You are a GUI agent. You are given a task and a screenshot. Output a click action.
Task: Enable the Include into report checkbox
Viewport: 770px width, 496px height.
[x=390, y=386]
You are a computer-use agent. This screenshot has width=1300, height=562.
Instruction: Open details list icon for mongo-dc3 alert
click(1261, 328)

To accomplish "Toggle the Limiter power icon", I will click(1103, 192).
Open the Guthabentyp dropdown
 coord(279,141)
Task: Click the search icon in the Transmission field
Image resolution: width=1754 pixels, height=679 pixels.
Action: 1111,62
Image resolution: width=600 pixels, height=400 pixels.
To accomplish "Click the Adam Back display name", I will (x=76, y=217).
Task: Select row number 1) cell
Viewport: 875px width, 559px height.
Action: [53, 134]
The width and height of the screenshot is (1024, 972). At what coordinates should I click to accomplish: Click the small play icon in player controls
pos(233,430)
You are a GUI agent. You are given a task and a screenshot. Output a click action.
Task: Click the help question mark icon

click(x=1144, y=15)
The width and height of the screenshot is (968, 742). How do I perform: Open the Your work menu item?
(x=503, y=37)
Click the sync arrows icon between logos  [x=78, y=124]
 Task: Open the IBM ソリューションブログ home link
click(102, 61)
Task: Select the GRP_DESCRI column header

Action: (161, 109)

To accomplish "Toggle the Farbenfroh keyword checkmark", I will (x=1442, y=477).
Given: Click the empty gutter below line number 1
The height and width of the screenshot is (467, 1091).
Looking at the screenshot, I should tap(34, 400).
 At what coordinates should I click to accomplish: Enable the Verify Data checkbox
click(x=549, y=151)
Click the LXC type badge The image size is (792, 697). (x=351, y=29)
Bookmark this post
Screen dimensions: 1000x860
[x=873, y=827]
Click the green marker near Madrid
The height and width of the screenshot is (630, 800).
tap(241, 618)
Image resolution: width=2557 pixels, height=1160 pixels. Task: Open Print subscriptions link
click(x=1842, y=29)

== == ==

What you are asked to do
From the top of the listing above, restate each line word for word up to and including the line with "Task: Click the search"; add nothing else.

Solution for this exercise
You are a GUI agent. You are given a task and a screenshot. Output a click action.
Task: Enable the Include into report checkbox
Viewport: 770px width, 496px height.
[x=390, y=386]
You are a computer-use agent. This screenshot has width=1300, height=562.
Instruction: Open details list icon for mongo-dc3 alert
click(1261, 328)

To accomplish "Toggle the Limiter power icon", I will click(1103, 192).
Open the Guthabentyp dropdown
 coord(279,141)
Task: Click the search icon in the Transmission field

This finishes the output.